09:48Je crois aussi que quand l'amour étouffe un peu,
09:51est une sorte de poids qui brime la liberté,
09:56il en reste une sécurité.
09:58Si mon père m'aimait, c'est que je ne suis pas n'importe qui.
10:01Moi je partage votre avis.
10:03Finalement, pour avoir réfléchi comme tout un chacun à ces questions-là,
10:06je pense qu'avec ces enfants, il n'y a qu'une possibilité,
10:09il faut les aimer d'une manière inconditionnelle.
10:11Parce qu'autrement, il y a sûrement des défauts à les aimer d'une manière inconditionnelle,
10:16mais une fois qu'on a tout dit,
10:18je pense que c'est sans doute la meilleure solution.

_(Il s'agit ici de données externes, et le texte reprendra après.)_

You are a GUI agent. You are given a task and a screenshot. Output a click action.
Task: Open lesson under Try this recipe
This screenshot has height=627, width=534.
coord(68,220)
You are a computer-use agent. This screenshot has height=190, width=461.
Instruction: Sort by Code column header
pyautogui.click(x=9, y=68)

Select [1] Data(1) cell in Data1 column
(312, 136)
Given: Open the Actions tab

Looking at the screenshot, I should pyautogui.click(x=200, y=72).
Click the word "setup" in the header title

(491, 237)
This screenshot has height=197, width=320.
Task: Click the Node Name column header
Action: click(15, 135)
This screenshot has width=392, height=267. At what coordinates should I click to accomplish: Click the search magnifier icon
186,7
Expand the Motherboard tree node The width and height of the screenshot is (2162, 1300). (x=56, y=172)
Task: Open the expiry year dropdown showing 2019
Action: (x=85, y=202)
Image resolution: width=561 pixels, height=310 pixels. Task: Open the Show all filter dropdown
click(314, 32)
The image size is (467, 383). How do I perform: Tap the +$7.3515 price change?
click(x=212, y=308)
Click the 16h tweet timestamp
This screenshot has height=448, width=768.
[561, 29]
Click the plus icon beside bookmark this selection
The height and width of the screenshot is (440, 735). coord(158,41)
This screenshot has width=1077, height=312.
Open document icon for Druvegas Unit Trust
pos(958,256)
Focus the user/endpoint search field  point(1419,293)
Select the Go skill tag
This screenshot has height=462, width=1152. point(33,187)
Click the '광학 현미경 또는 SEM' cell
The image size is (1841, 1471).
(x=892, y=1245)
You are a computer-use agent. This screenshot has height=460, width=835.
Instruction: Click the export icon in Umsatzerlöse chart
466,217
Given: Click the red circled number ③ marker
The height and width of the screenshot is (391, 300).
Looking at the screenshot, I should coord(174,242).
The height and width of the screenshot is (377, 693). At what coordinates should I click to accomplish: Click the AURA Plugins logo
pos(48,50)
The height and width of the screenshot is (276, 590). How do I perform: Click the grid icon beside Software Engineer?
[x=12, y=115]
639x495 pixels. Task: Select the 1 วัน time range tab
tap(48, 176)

10:22Alors évidemment, il y a beaucoup de choses dans votre livre.
10:23Depuis deux siècles, les plus pauvres défendent l'idée d'un État fort,
10:27régulateur des richesses, dispensateur d'égalité.
10:32Maintenant, les plus modestes soutiennent l'absence de tout contrôle,
10:35la primauté du profit, l'allègement fiscal, la dérégulation,
10:40en un mot, tout ce qui séduisait hier les patrons.
10:42Cette ironie de l'histoire donna un peu de joie à Théo.
10:46Il y a aussi cet aspect social...
10:50Oui, parce que la société étant un peu figée,
10:54les uns et les autres, les plus malins, les plus dynamiques,
10:58ceux qui ne se résolvent pas complètement à se couler dans le moule,
11:03vont chercher des petits moyens pour améliorer la vie.
11:09Et là, ils vont dire que le contrôle de l'État nous gêne.
11:12Alors que précisément, cet appel à une sorte de libéralisme sans contrôle
11:17n'est pas dans la tradition de la revendication sociale
11:22avec un État fort qui va tordre le cou des riches
11:26pour leur prendre leur portefeuille et le donner aux pauvres.
11:29Nous sommes dans une situation presque inversée.
11:32En tout cas, je recommande ce livre, Jean-Yves Leborgne,
11:35« Coupable, liberté » aux éditions Fayard,
11:37avec ce dernier passage que je pourrais lire, qui donne la couleur du livre.
11:41« Ainsi s'était mise en place une société sans différence visible,
11:45sans distinction apparente entre les êtres,
11:47sans prééminence repérable de quiconque.
11:50La lutte avait été rude pour étouffer les égaux,
11:53éteindre les ambitions, dissoudre le goût du pouvoir.
11:55Mais l'effort et le temps avaient eu raison des égarments anciens. »
11:58Et ça me fait sourire, je vous assure, je lisais ça
12:01et je trouvais ça tous pareil.
12:03Je trouvais ça assez drôle et c'est une tentative.